Yes, I am very sure. In fact, removing zero and near-zero elements introduces a 
bug.
Note how both a_out and b_out are polynomials. Taking an element out,
will shift the polynomial weights to the next power, messing up the
entire polynomial. The results will be both bizarre and difficult to
track down, because of their random nature.

I
included a number of test cases for both impinvar and invimpinvar. The
tests are based on calculating the impulse response of the
continuous-time system and the equivalent discrete-time system. They
include some extreme cases, with poles of multiple order, multiple
complex poles and complex residues. As the name suggests, the impulse
invariance transform should give exactly the same results for both
systems at the sample times n*ts. With the proposed changes, the two
routines pass all 24 tests. Sure enough, when changing the two lines to
remove small values, impinvar will fail.

Also,
for each of the 12 impinvar cases, the results exactly matches the
Matlab result (Matlab does not have the inverse impulse invariance
transform).

Hope this helps, let me know if you need any additional information.

Thanks,
Rudy.


________________________________
From: Carnë Draug <carandraug+...@gmail.com>
To: Rudy Eschauzier <reschauz...@yahoo.com>
Cc: Juan Manuel Parrilla Gutiérrez <joanma...@gmail.com>; 
"octave-dev@lists.sourceforge.net" <octave-dev@lists.sourceforge.net>
Sent: Tuesday, October 11, 2011 1:14 PM
Subject: Re: [OctDev] Impulse invariance transform implementation

2011/10/10 Rudy Eschauzier <reschauz...@yahoo.com>:
> Attached are updated files for the impulse invariance transform and its
> inverse.
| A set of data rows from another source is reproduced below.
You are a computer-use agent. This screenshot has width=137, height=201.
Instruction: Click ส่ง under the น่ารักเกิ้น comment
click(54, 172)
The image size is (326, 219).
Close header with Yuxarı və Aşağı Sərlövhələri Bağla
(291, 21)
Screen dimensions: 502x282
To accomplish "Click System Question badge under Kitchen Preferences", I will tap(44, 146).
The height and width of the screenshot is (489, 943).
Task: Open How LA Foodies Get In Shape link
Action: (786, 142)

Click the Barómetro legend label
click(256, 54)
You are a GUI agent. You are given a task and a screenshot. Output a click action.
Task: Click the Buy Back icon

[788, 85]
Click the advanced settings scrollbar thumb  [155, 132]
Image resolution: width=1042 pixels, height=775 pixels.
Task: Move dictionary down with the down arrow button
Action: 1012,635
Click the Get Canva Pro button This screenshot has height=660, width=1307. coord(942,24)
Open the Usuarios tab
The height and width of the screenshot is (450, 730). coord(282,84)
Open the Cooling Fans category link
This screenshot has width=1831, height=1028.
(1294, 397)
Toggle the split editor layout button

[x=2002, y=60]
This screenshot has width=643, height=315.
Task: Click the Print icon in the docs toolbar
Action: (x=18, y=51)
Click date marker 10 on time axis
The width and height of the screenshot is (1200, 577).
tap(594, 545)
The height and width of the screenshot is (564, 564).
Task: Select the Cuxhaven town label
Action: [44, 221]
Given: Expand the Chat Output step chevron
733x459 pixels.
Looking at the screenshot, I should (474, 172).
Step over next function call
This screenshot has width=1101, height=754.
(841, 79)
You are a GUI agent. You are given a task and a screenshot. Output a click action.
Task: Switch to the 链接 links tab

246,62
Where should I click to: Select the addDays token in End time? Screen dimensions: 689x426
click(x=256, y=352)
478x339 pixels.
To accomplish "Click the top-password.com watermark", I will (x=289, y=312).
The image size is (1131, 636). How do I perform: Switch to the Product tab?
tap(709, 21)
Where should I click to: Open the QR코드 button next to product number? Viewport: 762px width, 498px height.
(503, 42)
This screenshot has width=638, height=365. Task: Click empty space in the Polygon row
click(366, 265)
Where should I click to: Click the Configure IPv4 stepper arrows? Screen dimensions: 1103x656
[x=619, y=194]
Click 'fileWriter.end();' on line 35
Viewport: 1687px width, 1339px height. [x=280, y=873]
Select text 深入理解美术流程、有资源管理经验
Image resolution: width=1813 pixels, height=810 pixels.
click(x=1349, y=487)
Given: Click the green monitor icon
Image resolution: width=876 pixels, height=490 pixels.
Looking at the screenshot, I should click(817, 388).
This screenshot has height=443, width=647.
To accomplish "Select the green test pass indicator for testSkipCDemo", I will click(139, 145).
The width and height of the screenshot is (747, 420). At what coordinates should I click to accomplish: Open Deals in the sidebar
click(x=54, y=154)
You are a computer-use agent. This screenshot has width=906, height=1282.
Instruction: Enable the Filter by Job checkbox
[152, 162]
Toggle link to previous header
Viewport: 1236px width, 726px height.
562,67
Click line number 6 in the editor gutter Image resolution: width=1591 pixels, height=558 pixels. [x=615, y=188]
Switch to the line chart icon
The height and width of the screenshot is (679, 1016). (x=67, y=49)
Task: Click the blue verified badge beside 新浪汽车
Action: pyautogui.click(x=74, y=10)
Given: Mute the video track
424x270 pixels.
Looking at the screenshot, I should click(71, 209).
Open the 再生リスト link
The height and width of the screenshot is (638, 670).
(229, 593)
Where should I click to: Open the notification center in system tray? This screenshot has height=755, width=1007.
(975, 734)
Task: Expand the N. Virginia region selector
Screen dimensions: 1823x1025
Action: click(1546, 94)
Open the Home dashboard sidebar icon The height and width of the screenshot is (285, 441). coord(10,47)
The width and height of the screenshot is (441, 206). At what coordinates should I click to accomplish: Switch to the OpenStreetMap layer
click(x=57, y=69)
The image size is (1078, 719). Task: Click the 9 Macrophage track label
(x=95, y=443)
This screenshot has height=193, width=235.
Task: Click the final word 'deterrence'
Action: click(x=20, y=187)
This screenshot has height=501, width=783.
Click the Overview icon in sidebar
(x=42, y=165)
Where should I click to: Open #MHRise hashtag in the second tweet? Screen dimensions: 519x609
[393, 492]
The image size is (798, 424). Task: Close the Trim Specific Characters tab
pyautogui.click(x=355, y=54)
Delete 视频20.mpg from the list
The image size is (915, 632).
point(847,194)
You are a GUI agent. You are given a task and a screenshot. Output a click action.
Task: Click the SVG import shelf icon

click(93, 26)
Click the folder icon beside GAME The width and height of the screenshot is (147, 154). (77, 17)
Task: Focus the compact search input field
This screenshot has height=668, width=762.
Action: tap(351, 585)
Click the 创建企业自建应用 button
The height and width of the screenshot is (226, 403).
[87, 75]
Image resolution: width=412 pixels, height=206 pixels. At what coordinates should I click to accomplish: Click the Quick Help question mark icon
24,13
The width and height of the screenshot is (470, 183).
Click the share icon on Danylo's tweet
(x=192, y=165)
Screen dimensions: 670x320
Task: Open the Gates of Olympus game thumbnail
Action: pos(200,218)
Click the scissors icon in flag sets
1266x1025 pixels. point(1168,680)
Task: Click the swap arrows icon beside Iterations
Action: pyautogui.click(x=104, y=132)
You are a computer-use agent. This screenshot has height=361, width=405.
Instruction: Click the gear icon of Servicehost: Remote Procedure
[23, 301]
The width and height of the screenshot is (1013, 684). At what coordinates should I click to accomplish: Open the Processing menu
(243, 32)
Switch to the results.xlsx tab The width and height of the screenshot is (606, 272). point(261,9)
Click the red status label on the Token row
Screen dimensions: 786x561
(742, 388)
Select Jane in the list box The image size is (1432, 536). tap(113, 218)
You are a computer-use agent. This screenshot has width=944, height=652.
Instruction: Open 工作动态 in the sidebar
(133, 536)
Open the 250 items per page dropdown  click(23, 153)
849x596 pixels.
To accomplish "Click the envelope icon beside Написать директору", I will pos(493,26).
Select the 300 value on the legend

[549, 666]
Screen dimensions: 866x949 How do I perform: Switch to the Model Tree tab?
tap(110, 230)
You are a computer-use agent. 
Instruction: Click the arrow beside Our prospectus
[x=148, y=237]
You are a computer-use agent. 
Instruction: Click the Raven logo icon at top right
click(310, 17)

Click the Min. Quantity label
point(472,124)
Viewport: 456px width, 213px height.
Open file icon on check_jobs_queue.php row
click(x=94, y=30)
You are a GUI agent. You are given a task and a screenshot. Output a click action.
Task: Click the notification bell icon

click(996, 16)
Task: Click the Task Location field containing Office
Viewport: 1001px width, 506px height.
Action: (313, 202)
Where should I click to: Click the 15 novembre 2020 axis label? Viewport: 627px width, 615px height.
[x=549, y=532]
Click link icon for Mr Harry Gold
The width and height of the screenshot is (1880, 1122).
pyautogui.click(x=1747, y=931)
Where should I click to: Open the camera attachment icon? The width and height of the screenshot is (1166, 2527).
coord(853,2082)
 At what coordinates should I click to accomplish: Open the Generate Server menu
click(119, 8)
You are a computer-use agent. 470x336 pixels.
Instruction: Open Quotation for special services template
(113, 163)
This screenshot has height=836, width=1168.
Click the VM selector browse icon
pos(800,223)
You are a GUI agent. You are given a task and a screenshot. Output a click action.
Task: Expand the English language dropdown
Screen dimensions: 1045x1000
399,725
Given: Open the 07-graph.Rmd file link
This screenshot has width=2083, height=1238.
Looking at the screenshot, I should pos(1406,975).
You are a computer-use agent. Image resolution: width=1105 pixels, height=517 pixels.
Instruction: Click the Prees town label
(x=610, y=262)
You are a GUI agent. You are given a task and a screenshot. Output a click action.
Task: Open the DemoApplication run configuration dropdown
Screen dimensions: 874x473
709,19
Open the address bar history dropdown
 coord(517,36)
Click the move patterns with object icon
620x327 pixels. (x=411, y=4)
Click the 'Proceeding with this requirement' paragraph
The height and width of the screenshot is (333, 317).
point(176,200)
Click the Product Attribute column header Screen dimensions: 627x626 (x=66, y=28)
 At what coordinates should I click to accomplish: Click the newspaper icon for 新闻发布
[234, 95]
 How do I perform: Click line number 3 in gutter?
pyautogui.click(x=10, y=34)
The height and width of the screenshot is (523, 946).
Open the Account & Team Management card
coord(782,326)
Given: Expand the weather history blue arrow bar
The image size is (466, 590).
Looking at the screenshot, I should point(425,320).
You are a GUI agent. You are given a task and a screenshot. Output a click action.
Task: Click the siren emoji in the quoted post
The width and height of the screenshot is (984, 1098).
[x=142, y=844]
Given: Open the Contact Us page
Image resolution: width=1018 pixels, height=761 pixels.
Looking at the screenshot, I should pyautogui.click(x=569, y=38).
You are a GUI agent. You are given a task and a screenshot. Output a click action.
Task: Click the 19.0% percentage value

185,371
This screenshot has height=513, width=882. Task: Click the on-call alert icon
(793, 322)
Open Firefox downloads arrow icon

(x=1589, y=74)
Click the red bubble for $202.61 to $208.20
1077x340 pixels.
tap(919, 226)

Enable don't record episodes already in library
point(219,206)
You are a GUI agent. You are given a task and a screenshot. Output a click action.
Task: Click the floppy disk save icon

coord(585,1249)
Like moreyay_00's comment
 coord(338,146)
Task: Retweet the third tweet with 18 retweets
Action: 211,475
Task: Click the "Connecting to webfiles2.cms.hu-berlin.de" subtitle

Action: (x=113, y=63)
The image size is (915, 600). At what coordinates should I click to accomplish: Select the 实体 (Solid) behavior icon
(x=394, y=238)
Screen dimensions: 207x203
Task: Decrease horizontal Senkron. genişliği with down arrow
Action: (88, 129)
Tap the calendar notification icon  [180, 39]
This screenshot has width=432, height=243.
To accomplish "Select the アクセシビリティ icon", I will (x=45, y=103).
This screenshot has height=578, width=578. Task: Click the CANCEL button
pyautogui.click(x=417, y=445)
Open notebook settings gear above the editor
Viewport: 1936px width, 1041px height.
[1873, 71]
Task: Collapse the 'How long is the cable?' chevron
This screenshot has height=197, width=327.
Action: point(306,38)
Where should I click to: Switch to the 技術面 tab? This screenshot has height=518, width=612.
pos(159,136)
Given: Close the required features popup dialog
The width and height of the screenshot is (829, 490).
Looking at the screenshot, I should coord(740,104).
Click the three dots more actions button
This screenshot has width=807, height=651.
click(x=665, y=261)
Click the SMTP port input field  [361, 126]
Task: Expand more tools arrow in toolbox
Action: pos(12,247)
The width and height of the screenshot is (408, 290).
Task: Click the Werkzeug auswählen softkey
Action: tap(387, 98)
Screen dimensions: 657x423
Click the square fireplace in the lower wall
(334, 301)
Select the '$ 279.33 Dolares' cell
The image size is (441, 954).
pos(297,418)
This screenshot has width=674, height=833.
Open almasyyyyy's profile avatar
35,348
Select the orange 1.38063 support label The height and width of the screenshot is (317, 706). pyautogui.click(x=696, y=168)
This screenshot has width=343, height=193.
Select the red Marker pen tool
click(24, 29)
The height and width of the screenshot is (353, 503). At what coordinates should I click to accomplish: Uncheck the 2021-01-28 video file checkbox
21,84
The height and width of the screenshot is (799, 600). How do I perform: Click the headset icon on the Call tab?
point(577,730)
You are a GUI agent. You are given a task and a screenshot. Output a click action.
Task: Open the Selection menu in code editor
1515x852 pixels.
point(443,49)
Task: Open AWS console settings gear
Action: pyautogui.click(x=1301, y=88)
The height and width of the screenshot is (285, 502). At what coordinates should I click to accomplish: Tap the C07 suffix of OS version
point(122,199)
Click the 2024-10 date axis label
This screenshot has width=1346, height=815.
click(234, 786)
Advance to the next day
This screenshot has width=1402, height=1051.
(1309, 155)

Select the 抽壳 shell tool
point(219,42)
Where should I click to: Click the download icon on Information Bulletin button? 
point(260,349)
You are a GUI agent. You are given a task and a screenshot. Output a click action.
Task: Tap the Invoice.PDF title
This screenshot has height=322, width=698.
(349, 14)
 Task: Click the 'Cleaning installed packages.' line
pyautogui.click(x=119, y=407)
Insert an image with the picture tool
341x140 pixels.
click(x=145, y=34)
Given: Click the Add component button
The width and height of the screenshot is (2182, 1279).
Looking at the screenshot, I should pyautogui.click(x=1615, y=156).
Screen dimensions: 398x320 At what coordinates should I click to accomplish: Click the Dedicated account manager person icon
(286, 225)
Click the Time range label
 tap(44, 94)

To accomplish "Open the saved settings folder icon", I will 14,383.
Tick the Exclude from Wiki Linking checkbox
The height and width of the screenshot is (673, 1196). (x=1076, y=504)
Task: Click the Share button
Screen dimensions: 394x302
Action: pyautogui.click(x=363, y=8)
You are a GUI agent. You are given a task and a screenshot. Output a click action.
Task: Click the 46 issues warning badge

I have also attached a diff file against the current svn revision.
>
> These are the changes:
> -impinvar and invimpinvar now include test cases.
> -bug fixes
> -code optimization (vectorization)
>
> Please let me know if you have any questions.


Hi Rudy

I noticed that on your update, you make the following change

   ## respect the required tolerance values
-  b_out(abs(b_out)<tol) = [];
-  a_out(abs(a_out)<tol) = [];
+  b_out(abs(b_out)<tol) = 0;
+  a_out(abs(a_out)<tol) = 0;

previously, the code would remove/truncate values below the tolerance
value, but your change only turns them into zero. Is this compatible
with matlab's impinvar? I do not have access to any machine with
matlab so I only googled for classes online using impinvar and the
expected results to mimic this. Are you sure of this change?